→ Task instructions: Copy out, word for word, the passage below on statutory amendments affecting cooperatives and homeowners' associations.

→ Page extract:

Section 719.106 was also amended to require that an election challenge be commenced within 60 days after the election results are announced. Also, within 90 days after being elected or appointed to the board, each new director must certify in writing that he or she has read the cooperative documents, will work to uphold such documents and policies to the best of his or her ability, and will faithfully discharge his or her fiduciary responsibility. The newly elected or appointed director may, in the alternative, provide the association with a certificate of satisfactory completion of an education class administered by a Division approved education provider, within one year before or 90 days after the date of the election or appointment. A director’s written certification or educational certificate must be kept as part of the association’s official records for five years after the election, or the duration of the director’s uninterrupted tenure, whichever is longer.
Section 719.106 was also amended in the same manner as Section 718.112 with respect to recalls of directors.
Revisions Specific to Homeowners’ Associations
Section 720.306 now provides for an easier process for a homeowners’ association to obtain mortgagee consent for amendments to governing documents. Section 720.306 was amended to delete the requirement that a member submit a written request in order to speak at any members’ meeting.
HOUSE BILL 7119 – REVISIONS APPLICABLE TO HOMEOWNERS’ ASSOCIATIONS ONLY EXCEPT FOR DISCIPLINARY ACTION AGAINST COMMUNITY ASSOCIATION MANAGERS (EFFECTIVE JULY 1, 2013)

→ Data provided:
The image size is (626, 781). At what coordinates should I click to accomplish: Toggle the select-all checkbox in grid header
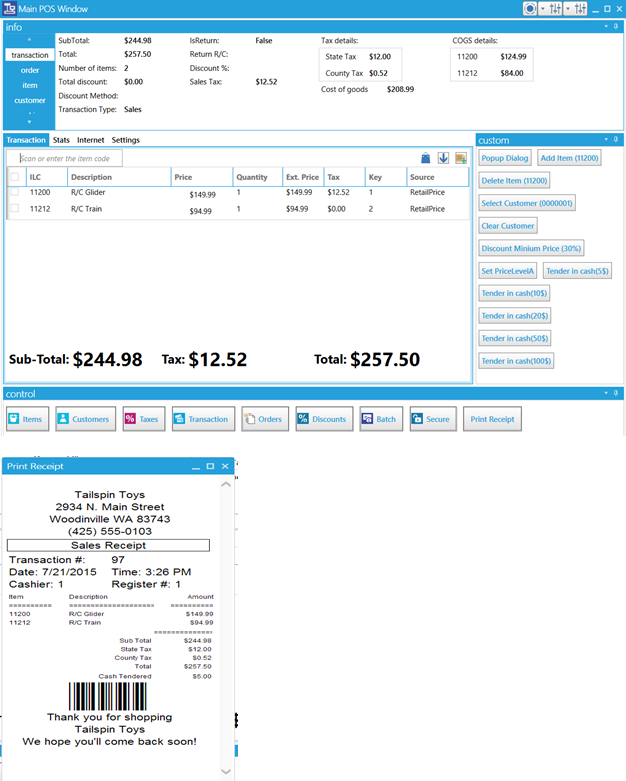click(x=14, y=177)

→ Result of this exercise:
Section 719.106 was also amended to require that an election challenge be commenced within 60 days after the election results are announced. Also, within 90 days after being elected or appointed to the board, each new director must certify in writing that he or she has read the cooperative documents, will work to uphold such documents and policies to the best of his or her ability, and will faithfully discharge his or her fiduciary responsibility. The newly elected or appointed director may, in the alternative, provide the association with a certificate of satisfactory completion of an education class administered by a Division approved education provider, within one year before or 90 days after the date of the election or appointment. A director’s written certification or educational certificate must be kept as part of the association’s official records for five years after the election, or the duration of the director’s uninterrupted tenure, whichever is longer.
Section 719.106 was also amended in the same manner as Section 718.112 with respect to recalls of directors.
Revisions Specific to Homeowners’ Associations
Section 720.306 now provides for an easier process for a homeowners’ association to obtain mortgagee consent for amendments to governing documents. Section 720.306 was amended to delete the requirement that a member submit a written request in order to speak at any members’ meeting.
HOUSE BILL 7119 – REVISIONS APPLICABLE TO HOMEOWNERS’ ASSOCIATIONS ONLY EXCEPT FOR DISCIPLINARY ACTION AGAINST COMMUNITY ASSOCIATION MANAGERS (EFFECTIVE JULY 1, 2013)